Akademik Veri Yönetim Sistemi
International Journal of Architectural Heritage, 2026 (SCI-Expanded, AHCI, Scopus)
Historic masonry towers, due to their brittle materials, high slenderness, and unique geometry, are highly vulnerable to lateral excitations. Their preservation requires reliable methods to identify vulnerable structures, particularly through accurate estimation of predominant frequencies for seismic vulnerability assessment, as the dynamic response of slender towers is governed mainly by the fundamental mode and influenced by geometry and boundary conditions. This study proposes a data-driven framework that leverages Deep Neural Networks (DNNs) to predict the fundamental frequencies of masonry towers using both geometric and material parameters.

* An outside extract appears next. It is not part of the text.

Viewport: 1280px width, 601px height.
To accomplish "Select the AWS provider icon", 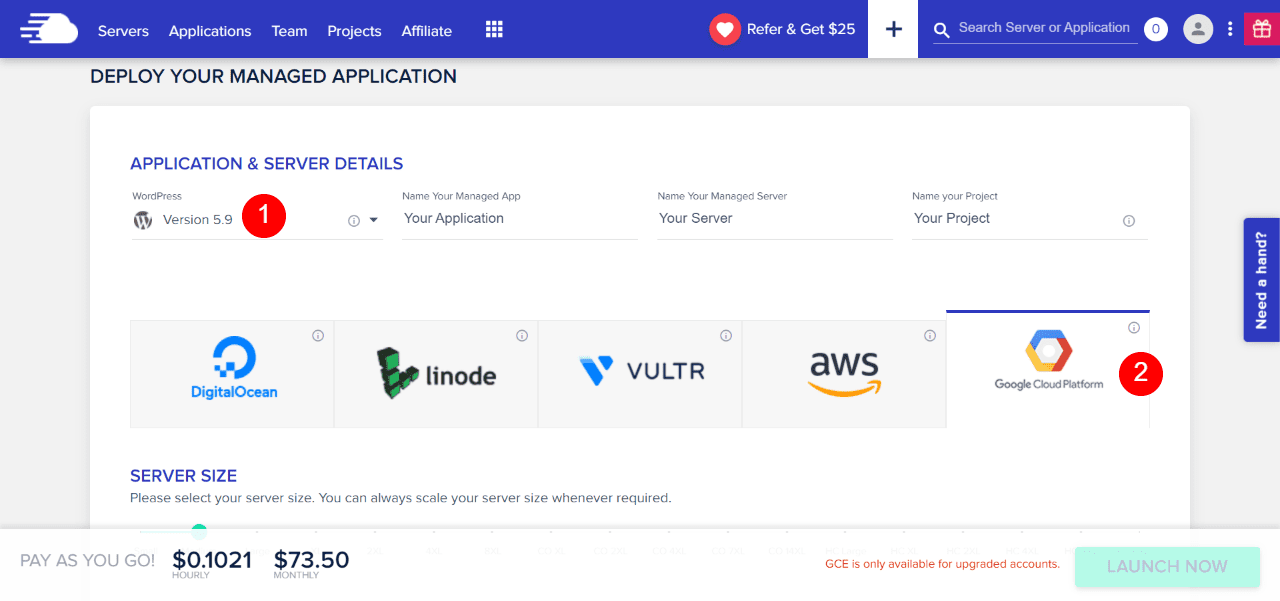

To further enhance predictive capability, a novel Planet Optimization Algorithm-DNN (POA-DNN) model is developed by integrating a metaheuristic optimization strategy, with deep learning to address the nonlinear and multi-input nature of the problem. A comprehensive dataset of 52 real historic towers is assembled, including total height, effective height, minimum width at the base, slenderness ratio, façade opening ratio, and Young’s modulus. The performance of POA-DNN models trained with two input combinations (geometry only; geometry + materials) is systematically evaluated. The proposed POA-DNN framework, incorporating additive geometrical and material parameters, significantly improves the frequency prediction reliability, limiting the maximum error to about 30%, which is markedly lower than that of classical DNNs and empirical models.